TTGoodell,RN,PhD (9/20/2012 at 6:56 PM)
I've been an ICU nurse for 30 years. In this time, I've been scolded and even administratively warned for criticizing poor physician practices (and I've seen it happen to others). Docs are still seen, as Makary seems to being saying, as moneymakers and therefore beyond the reach of all criticism. On the other hand, docs are quite free to excoriate nursing practice if they don't like it, right or wrong. This points out the dangerous hierarchy that exists in health care; an outdated model that looks more like 19th century obedience to a master than 21st century collaboration among equals.

Fred Shield, M.D. (9/18/2012 at 3:53 AM)
"In the excoriating book, Unaccountable, Martin A. Makary, MD, portrays a healthcare industry operated by a deceitful and dangerous cabal of over-worked charlatans who frequently profit from unnecessary and unsafe medical procedures." This sounds like a commentary from an arrogant and elitist physician that needs a few more years to mellow and get in touch with reality.

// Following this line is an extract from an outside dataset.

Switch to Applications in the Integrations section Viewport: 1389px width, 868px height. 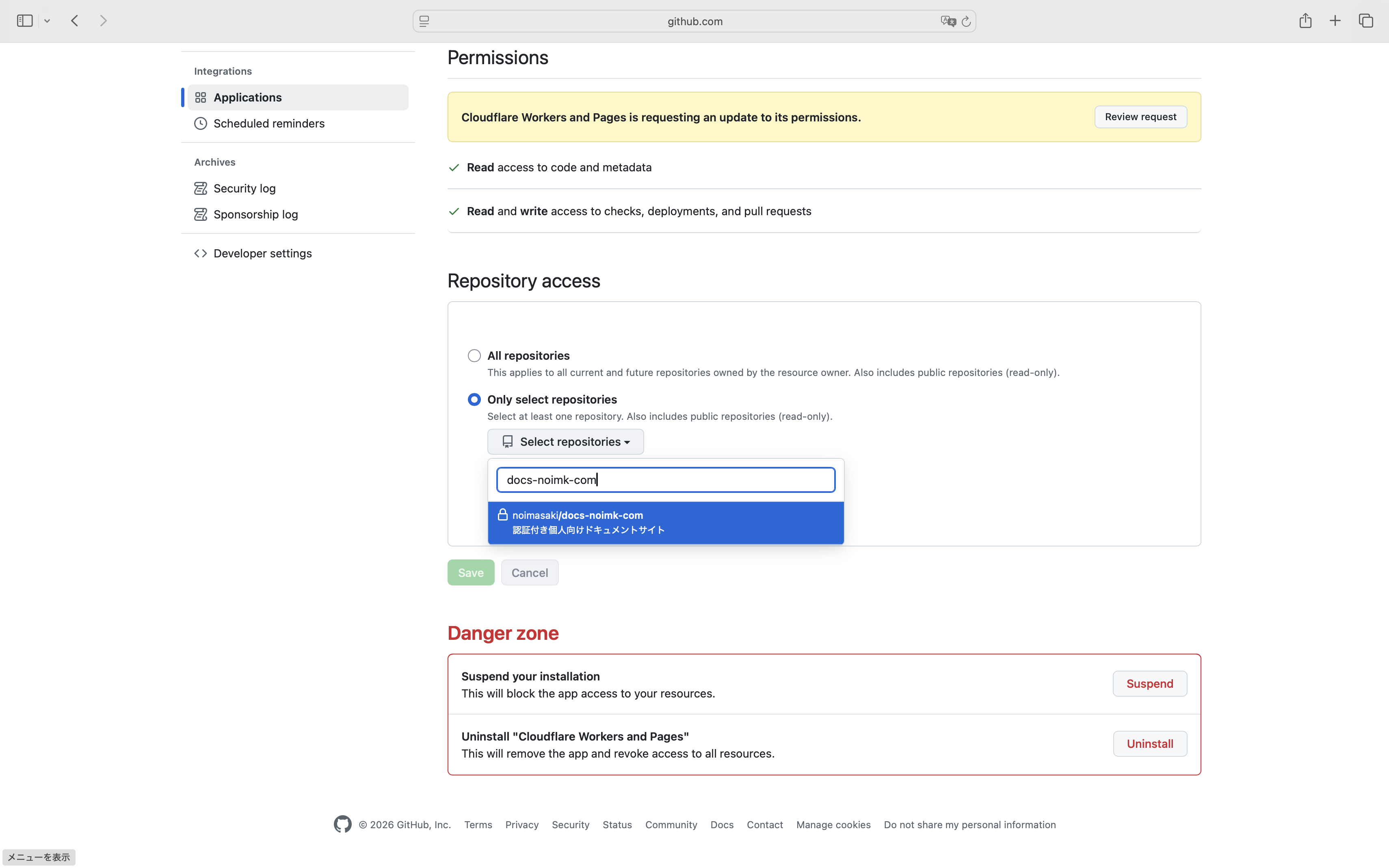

How long has he actually practiced, what with all the political and TV time he seems to spend. I invite him to spend two days in my semi-rural hospital and see if he comes away with the same attitude.

Linda Galindo (9/17/2012 at 3:29 PM)
Thank you Dr. Makary. Finally the truth of the matter out there in even plainer terms. I teach the implementation of a mindset of personal accountability in healthcare cultures and its relationship to patient safety and quality care, but the number one comment I get when pulled aside by audience members (usually nurses) is that "the hospital culture will not allow them to hold physicians or even each other accountable!" It's nuts and dangerous and everyone KNOWS that not holding the under performer or uncooperative accountable because they admit the most patients is punishing the best performers. Physicians do not need to get their MBA's to learn to lead in this environment, they have to do the harder thing and introspect and admit their role in the current culture which is "not being accountable gets rewarded MORE than being accountable." It is not "just a few bad apples." Every doc regardless of status who talks ABOUT, but not directly TO, the offenders is complicit. The more they leave it up "to others" to clean up the healthcare culture the more rules, regulations and attempts to control they are inviting. The lower the personal accountability in a population the more victims and need for rules and laws that end up punishing the rest of the support system in place for patients. Thanks again Dr. Makary, it's exactly what's needed. The Straight Truth.